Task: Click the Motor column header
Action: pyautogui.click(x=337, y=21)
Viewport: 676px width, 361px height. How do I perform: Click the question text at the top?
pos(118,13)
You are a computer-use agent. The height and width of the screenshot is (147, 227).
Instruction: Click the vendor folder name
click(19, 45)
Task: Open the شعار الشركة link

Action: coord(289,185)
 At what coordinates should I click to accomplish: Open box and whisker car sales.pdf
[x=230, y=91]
......
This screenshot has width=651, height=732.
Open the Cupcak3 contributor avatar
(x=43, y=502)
......
## [Exercise aim]
For each line of the data that includes the word "screenshot", return a copy of it.

## [Solution to the exercise]
You are a computer-use agent. The height and width of the screenshot is (147, 227).
This screenshot has width=651, height=732.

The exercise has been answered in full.